Looking beyond America's first 250 years
As America celebrates its 250th anniversary, it's worth asking where we go from here.
As the United States celebrates its 250th anniversary, I found myself reflecting on what this country has meant to me.
I wasn’t born here. I came to the United States at 5 years old. This is where I grew up, built my career, started my family, and raise my children. Like millions of other immigrants, I have always viewed America less as a finished product than as an ongoing project. The country’s greatest strength has never been perfection. It has been the belief that tomorrow could be better than today.
That is why so much of what we’ve seen lately has left me feeling genuinely discouraged.

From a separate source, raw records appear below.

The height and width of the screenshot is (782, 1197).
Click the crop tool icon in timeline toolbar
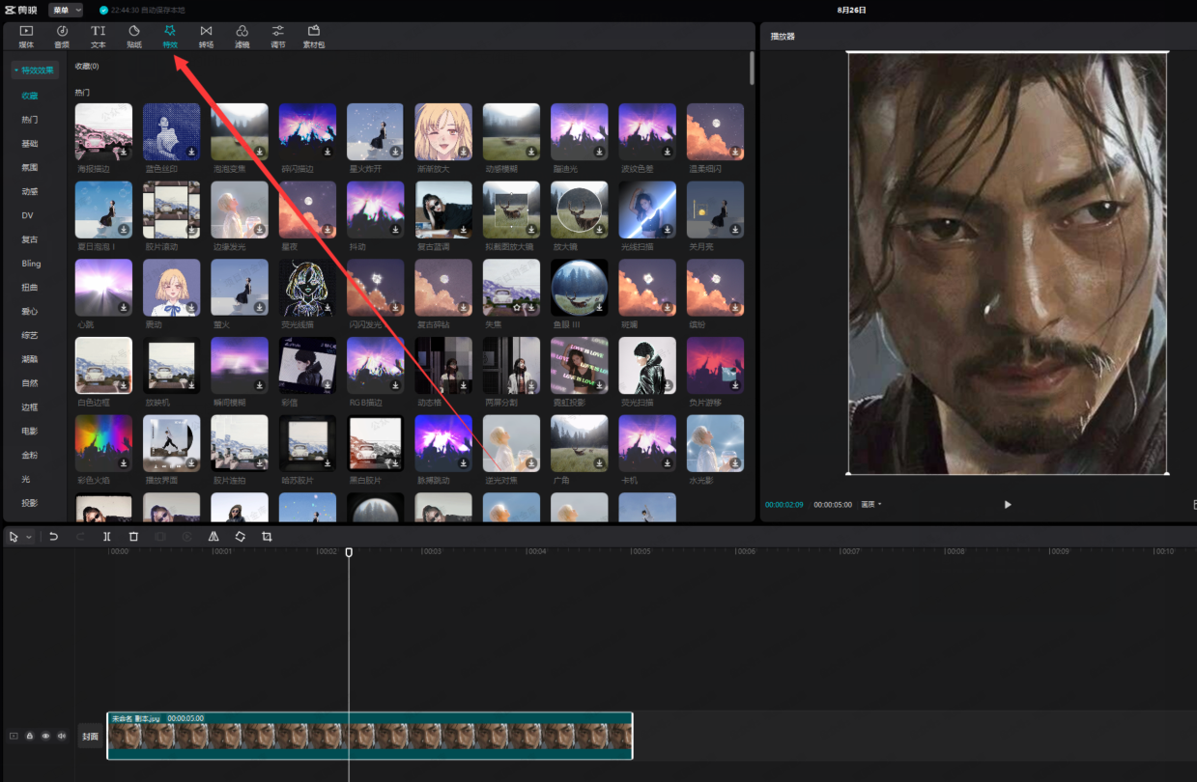click(x=267, y=537)
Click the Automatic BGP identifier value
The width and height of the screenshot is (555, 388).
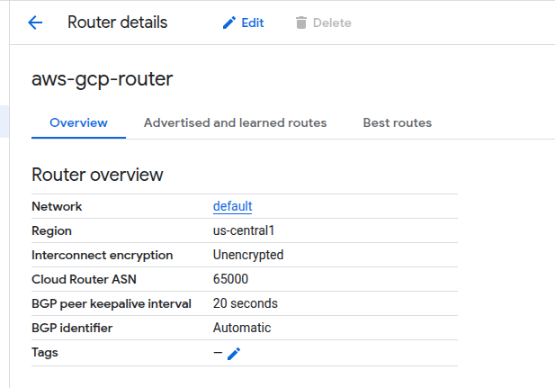(x=241, y=328)
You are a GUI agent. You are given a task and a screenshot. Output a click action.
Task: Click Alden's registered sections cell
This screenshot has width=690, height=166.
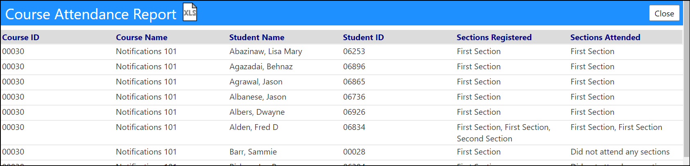503,133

The conversation coming out of Washington feels almost entirely disconnected from the problems most Americans actually face. Instead of talking about how to lower housing costs, make childcare more affordable, improve healthcare, strengthen infrastructure, or help people build successful businesses, we find ourselves watching another weekend dominated by golf outings, political spectacles, social media feuds, and manufactured controversies.
The promise of “Make America Great Again” was that the country would become stronger, more prosperous, and more affordable. Yet much of the administration’s energy has instead gone toward political revenge campaigns, culture war battles, symbolic events that generate headlines but accomplish little, and policy choices that critics argue have increased costs while straining relationships with longtime allies.

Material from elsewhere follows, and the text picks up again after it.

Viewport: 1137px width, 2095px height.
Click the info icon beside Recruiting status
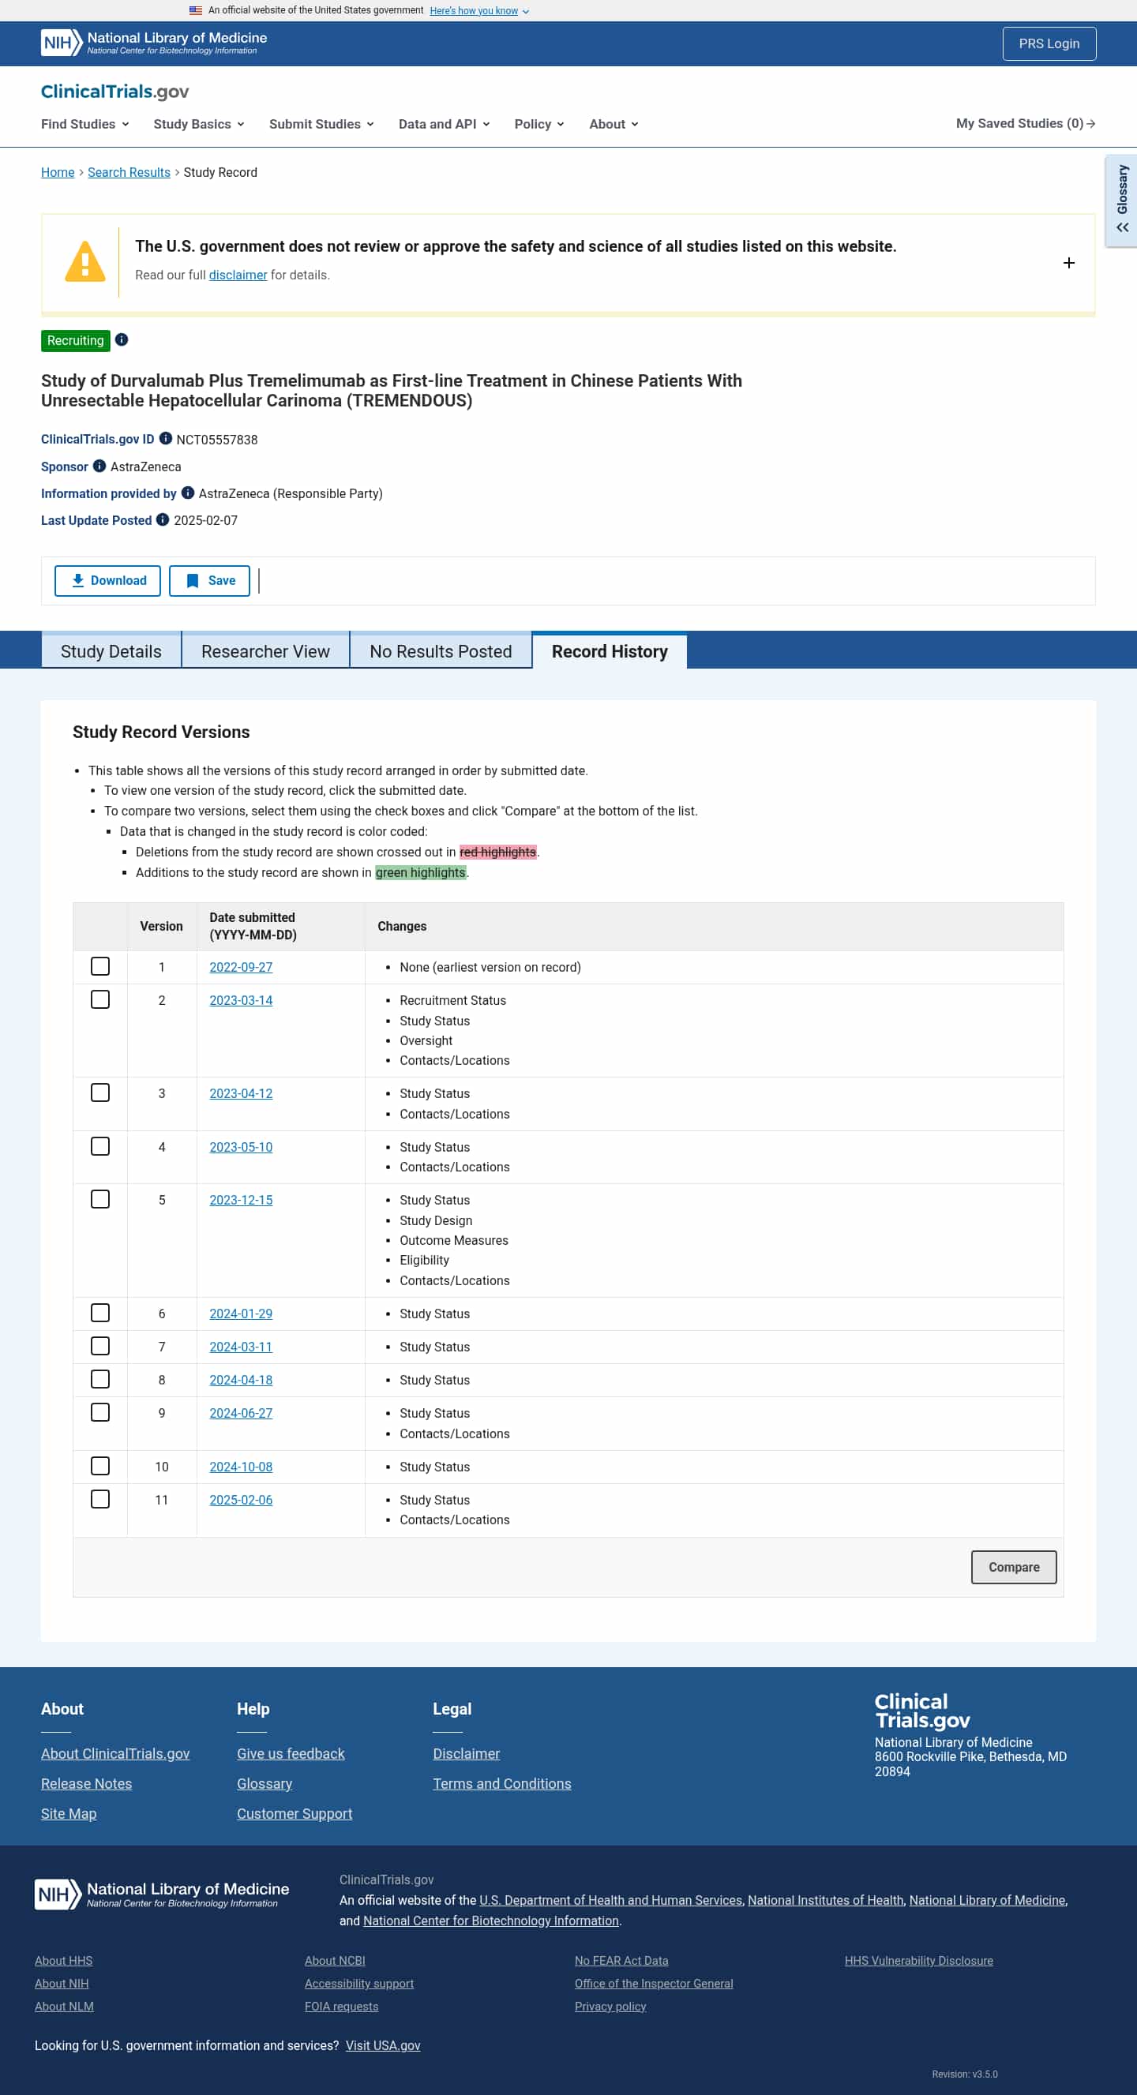121,340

Whether you agree with every criticism or not, it is difficult to escape the feeling that the country’s biggest challenges are no longer receiving the attention they deserve.
America’s greatest advantage has always been optimism about the future. People believed the country could solve problems, build new industries, and leave the next generation better off.

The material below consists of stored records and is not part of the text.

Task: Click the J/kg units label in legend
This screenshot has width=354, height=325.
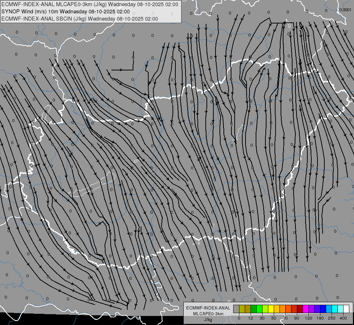Action: [x=208, y=320]
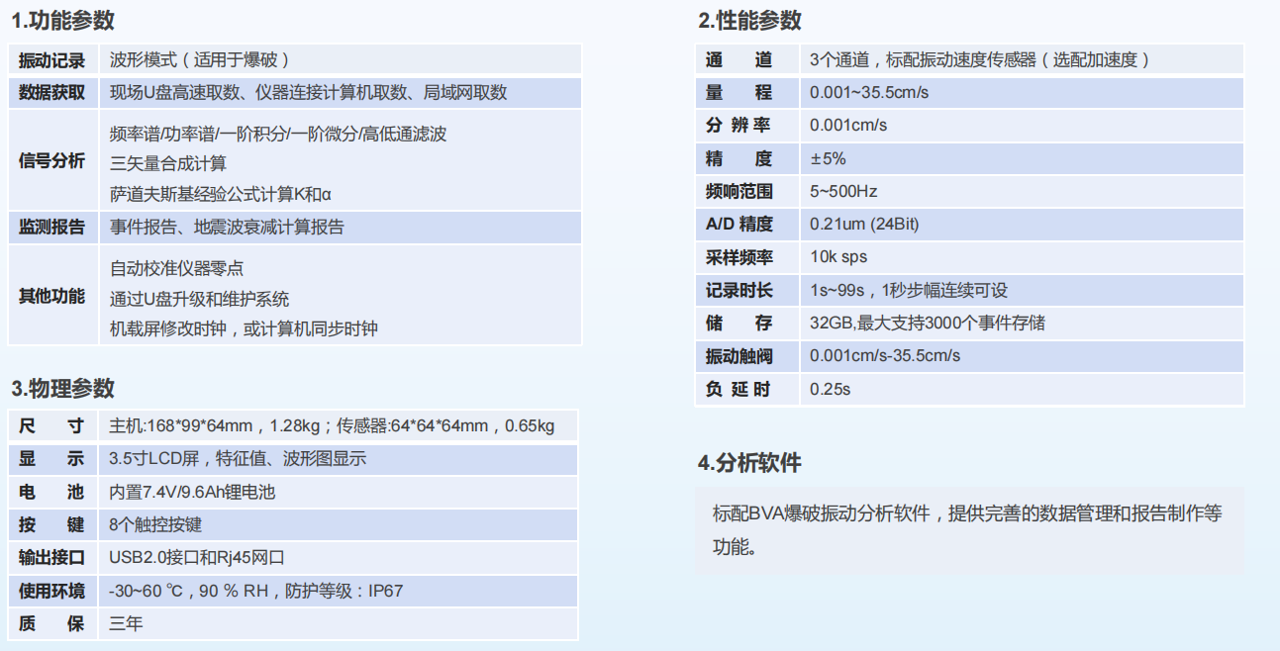Viewport: 1280px width, 651px height.
Task: Click the 监测报告 label cell
Action: (51, 228)
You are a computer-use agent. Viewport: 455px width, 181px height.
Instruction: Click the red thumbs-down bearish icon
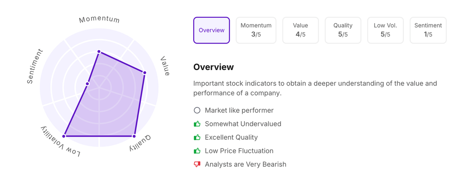click(197, 165)
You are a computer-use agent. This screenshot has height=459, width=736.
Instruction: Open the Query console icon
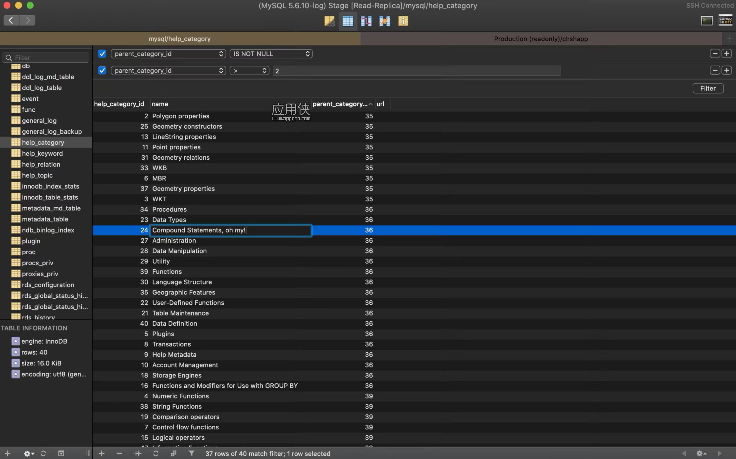click(x=707, y=21)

The United States invested in scientific research. It built world-class universities that attracted talent from around the globe. Entrepreneurs created companies that reshaped entire industries. Immigrants came believing their children would have opportunities they never had themselves. Government, at its best, helped create the conditions that made those things possible.
That sense of forward momentum mattered.
People believed the next decade could be better than the last.
Today, that confidence feels increasingly fragile.
Imagine if the primary conversation in Washington every day centered on making it easier to afford a home, improving public transportation, modernizing airports, investing in biotechnology and clean energy, strengthening public education, or making it simpler to start a business.
Those are the kinds of conversations that build stronger countries.
Instead, far too much of our national attention is consumed by political theater. Every outrage becomes another day’s news cycle, while many of the long-term challenges facing the country continue to grow.
As we prepare to celebrate America’s 250th birthday, I think the question worth asking is surprisingly simple:
Are we building a country that our children will be proud to inherit?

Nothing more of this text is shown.